• [Instructions for the task]: Copy out each line below verbatim, skipping any picture.

• [Records excerpted from a collection]:
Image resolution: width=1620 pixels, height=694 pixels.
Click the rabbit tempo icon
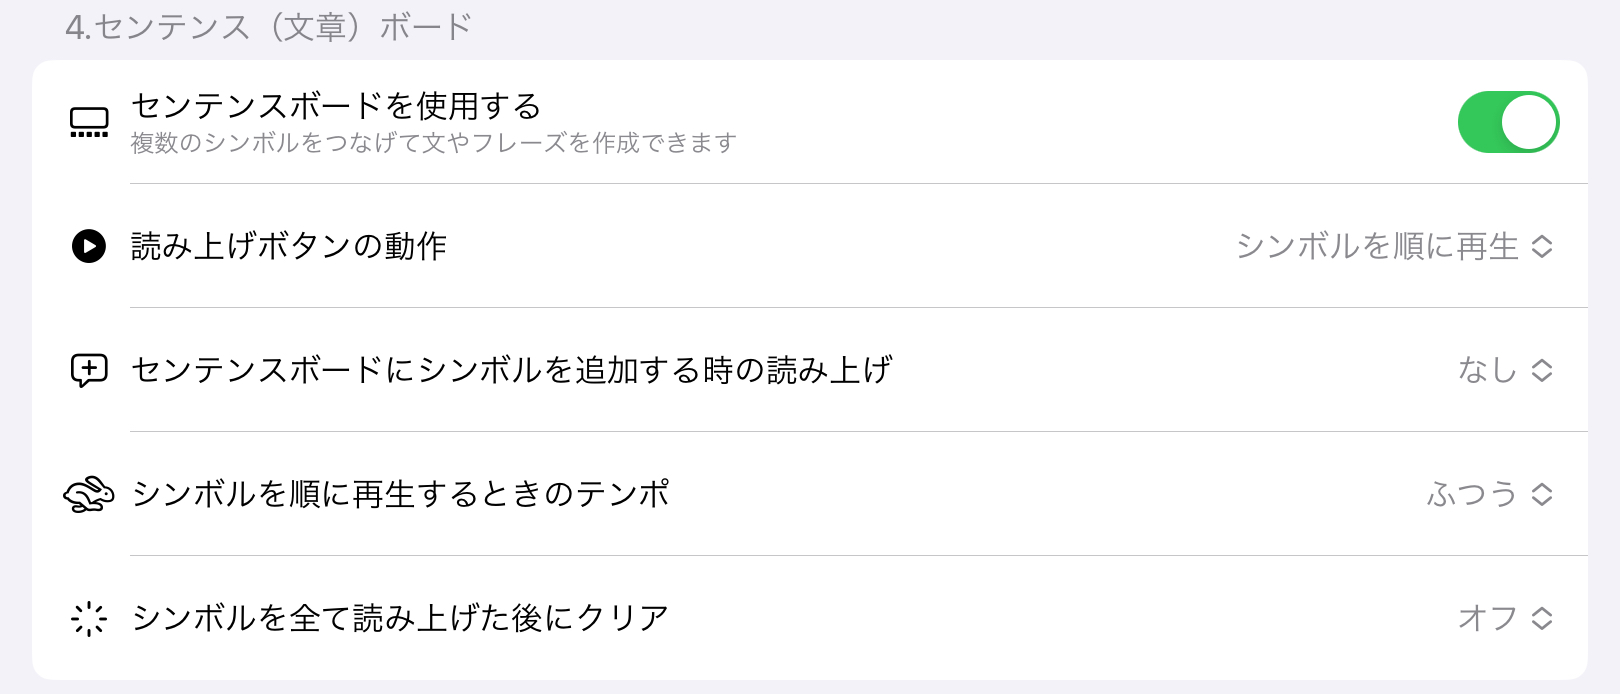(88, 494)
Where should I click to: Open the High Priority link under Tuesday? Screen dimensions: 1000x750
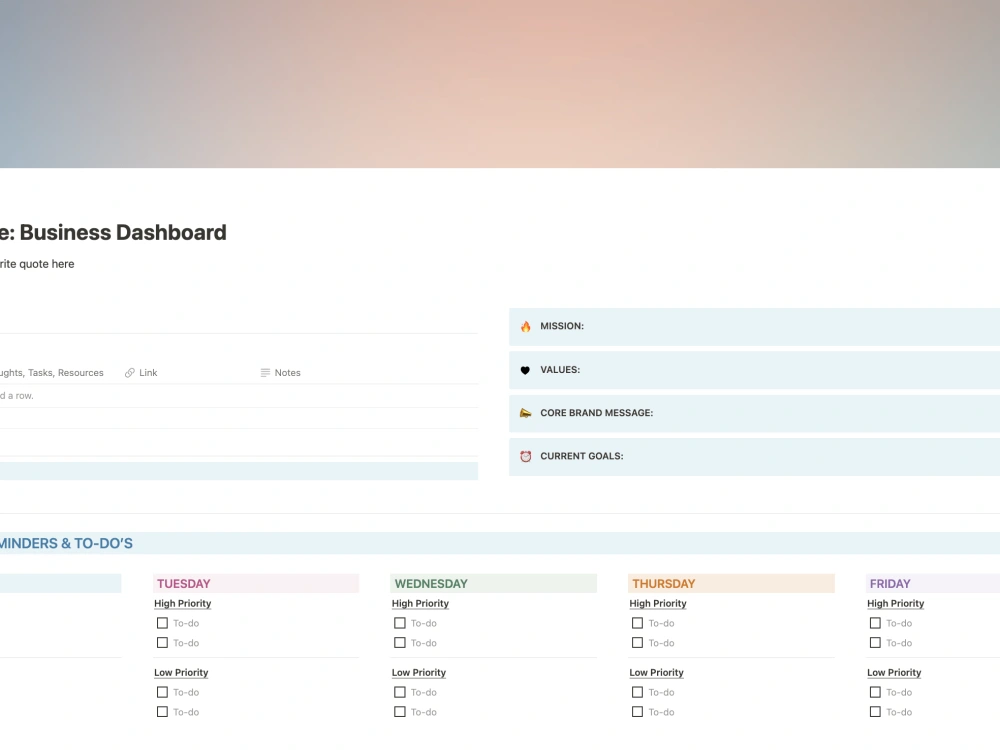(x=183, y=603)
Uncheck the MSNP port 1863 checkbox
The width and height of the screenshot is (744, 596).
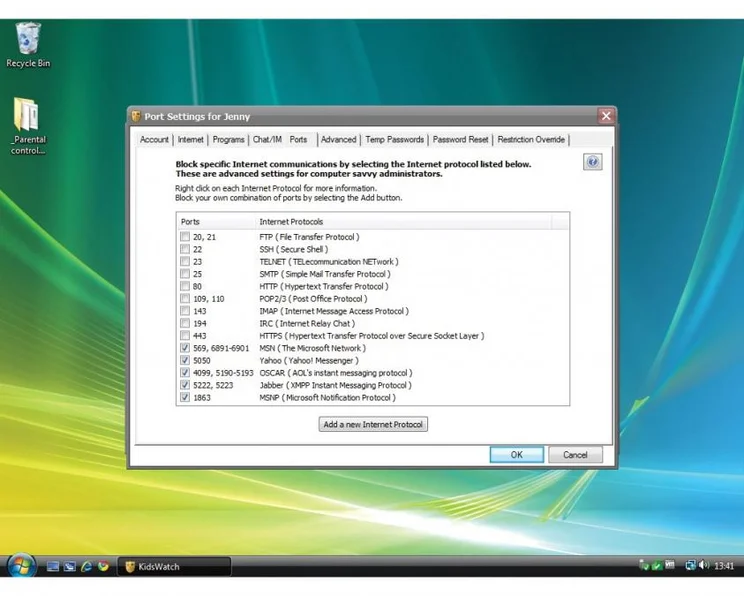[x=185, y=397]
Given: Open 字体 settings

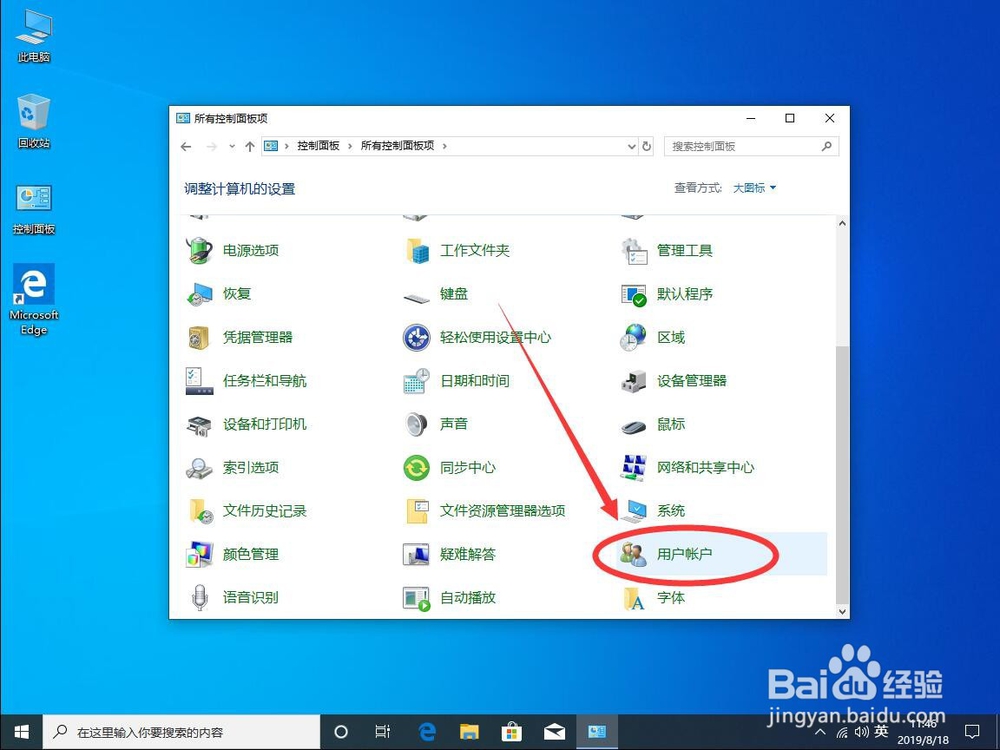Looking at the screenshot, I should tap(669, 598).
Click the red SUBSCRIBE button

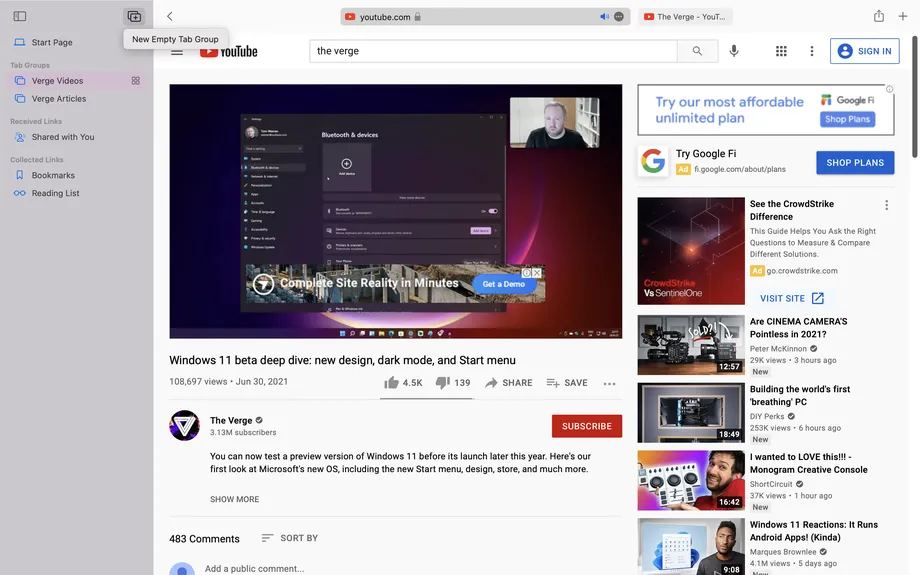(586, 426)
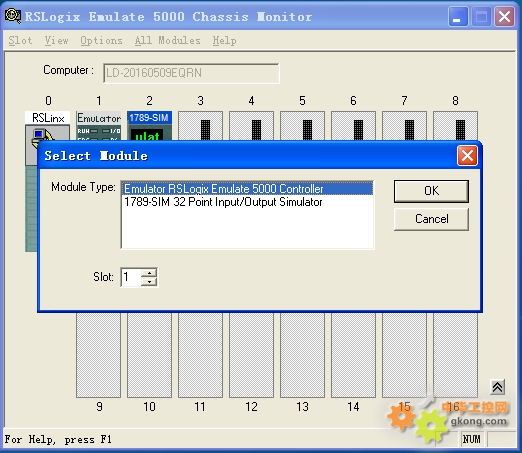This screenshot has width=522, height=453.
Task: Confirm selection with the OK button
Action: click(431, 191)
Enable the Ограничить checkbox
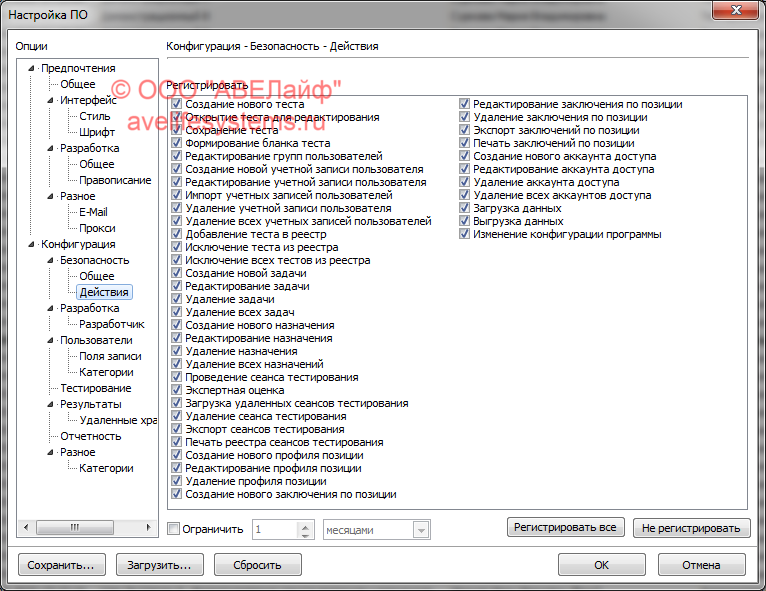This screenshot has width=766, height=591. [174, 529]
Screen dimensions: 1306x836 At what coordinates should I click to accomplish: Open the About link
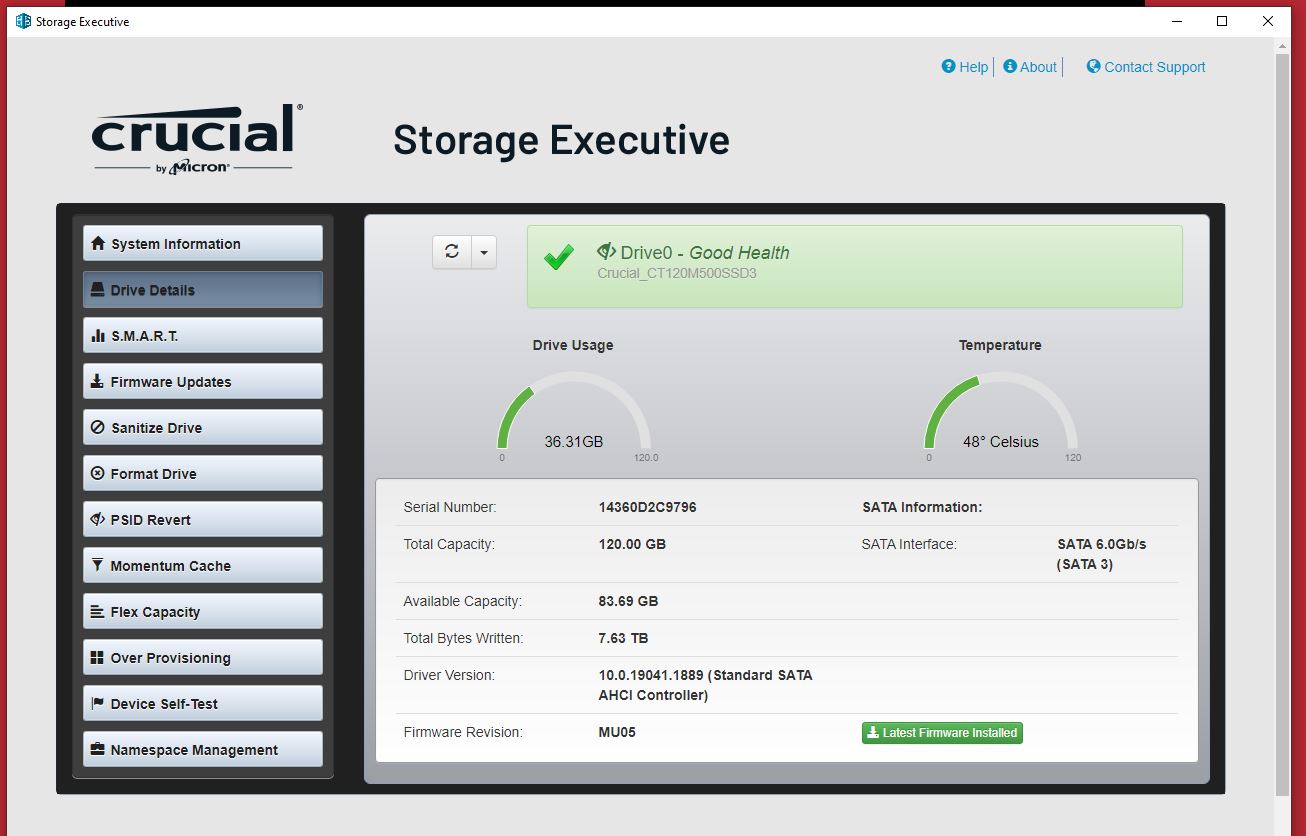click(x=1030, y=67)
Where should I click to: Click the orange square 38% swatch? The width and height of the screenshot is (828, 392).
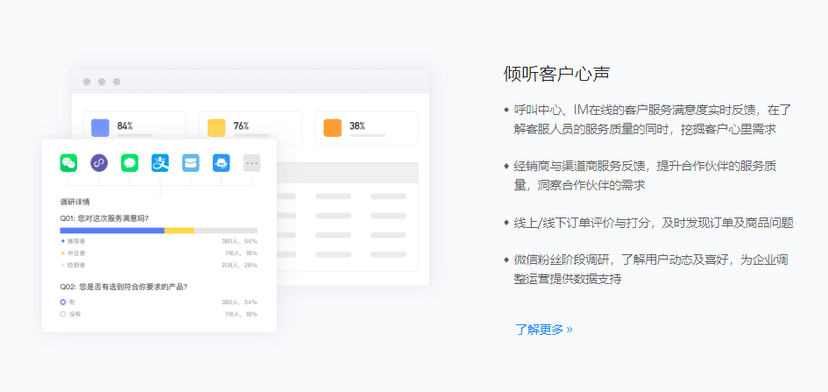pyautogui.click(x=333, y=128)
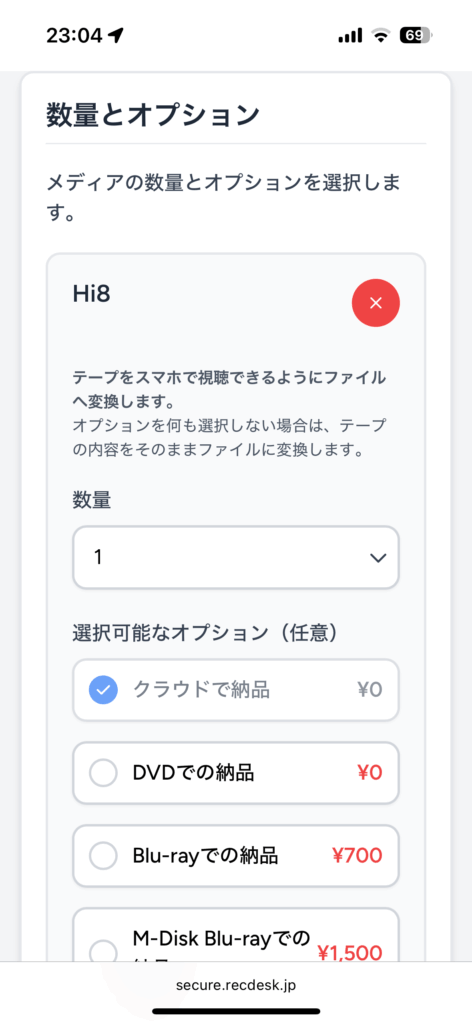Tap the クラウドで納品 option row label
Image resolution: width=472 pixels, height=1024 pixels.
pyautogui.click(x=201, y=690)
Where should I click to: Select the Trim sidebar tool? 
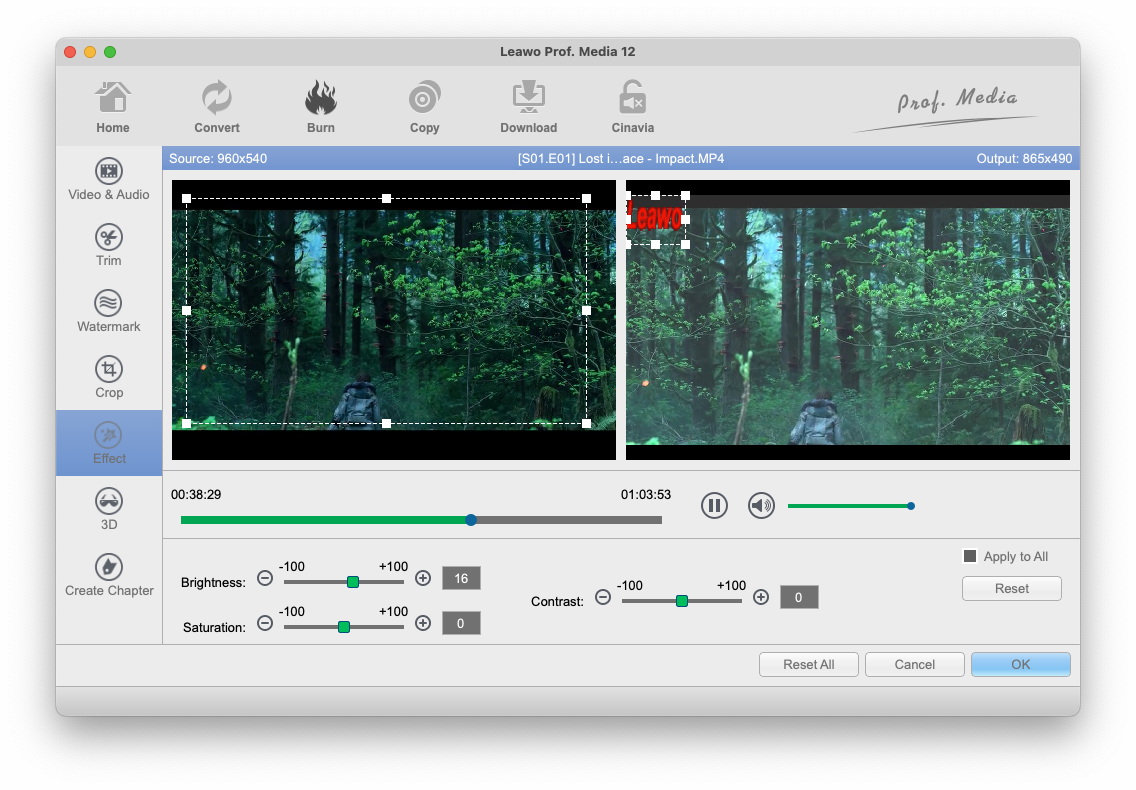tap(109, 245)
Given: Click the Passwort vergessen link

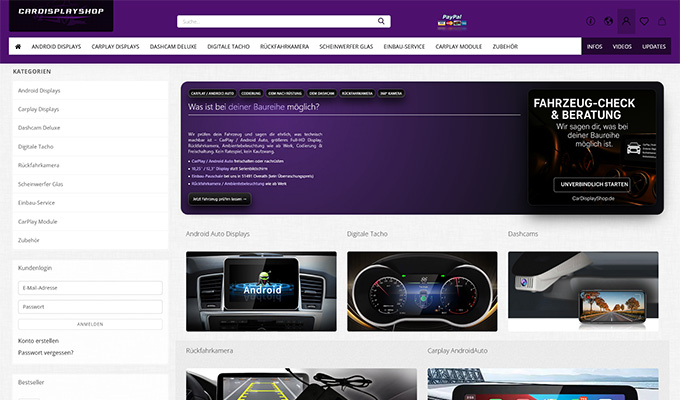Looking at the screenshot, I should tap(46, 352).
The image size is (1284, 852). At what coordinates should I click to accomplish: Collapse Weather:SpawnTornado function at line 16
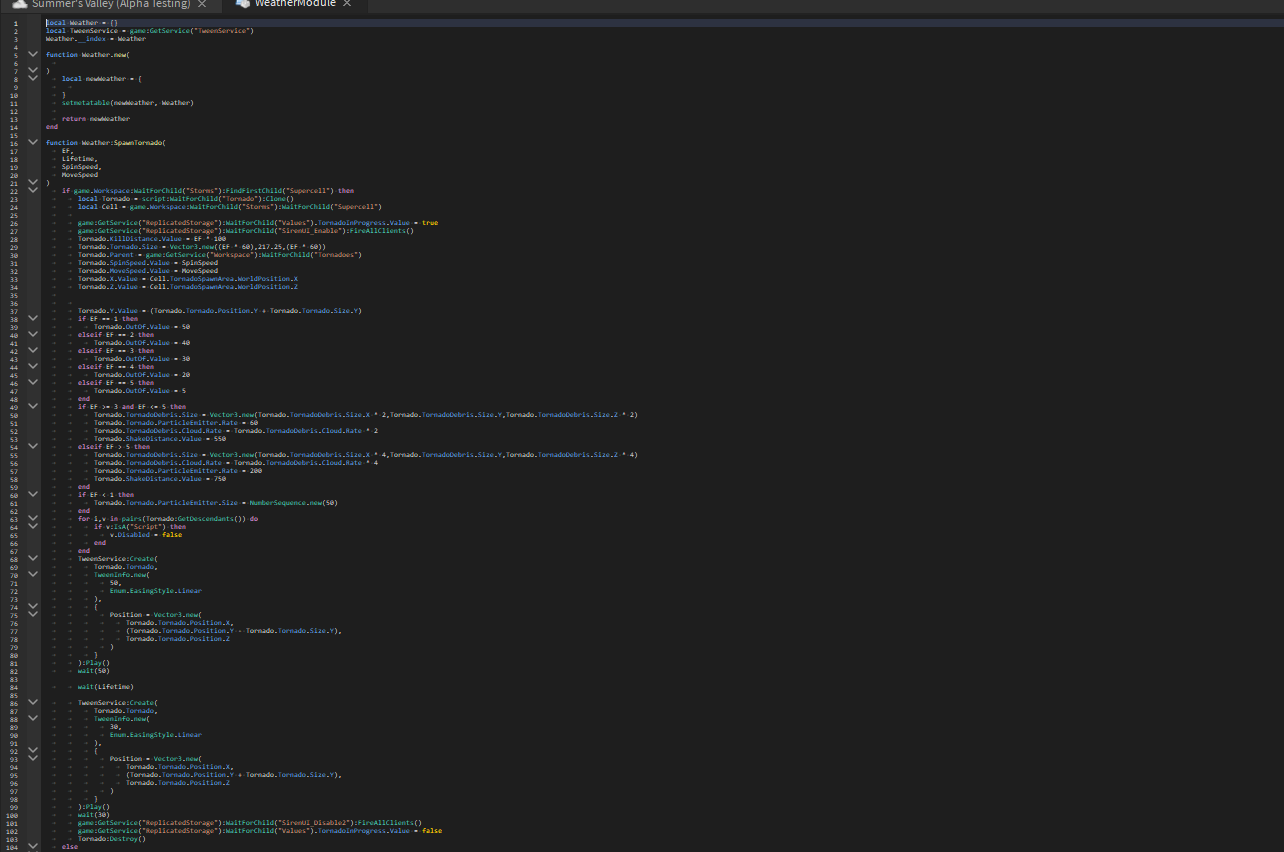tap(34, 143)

• [Result]:
Image resolution: width=1620 pixels, height=694 pixels.
Click the rabbit tempo icon
(88, 494)
Where should I click to: Open the High Priority link under Tuesday? Screen dimensions: 1000x750
(x=183, y=603)
Uncheck the MSNP port 1863 checkbox
The width and height of the screenshot is (744, 596).
[x=185, y=397]
Given: Open 字体 settings

Looking at the screenshot, I should tap(669, 598).
Click the red SUBSCRIBE button

(586, 426)
This screenshot has width=522, height=453.
Task: Confirm selection with the OK button
Action: click(431, 191)
Enable the Ограничить checkbox
This screenshot has width=766, height=591. [174, 529]
Screen dimensions: 1306x836 At what coordinates should I click to accomplish: Open the About link
click(x=1030, y=67)
Where should I click to: Click the orange square 38% swatch? The width and height of the screenshot is (828, 392).
pyautogui.click(x=333, y=128)
Tap the クラウドで納品 option row label
Image resolution: width=472 pixels, height=1024 pixels.
pyautogui.click(x=201, y=690)
Where should I click to: Select the Trim sidebar tool? 
tap(109, 245)
Given: Click the Passwort vergessen link

Looking at the screenshot, I should tap(46, 352).
The image size is (1284, 852). At what coordinates should I click to accomplish: Collapse Weather:SpawnTornado function at line 16
tap(34, 143)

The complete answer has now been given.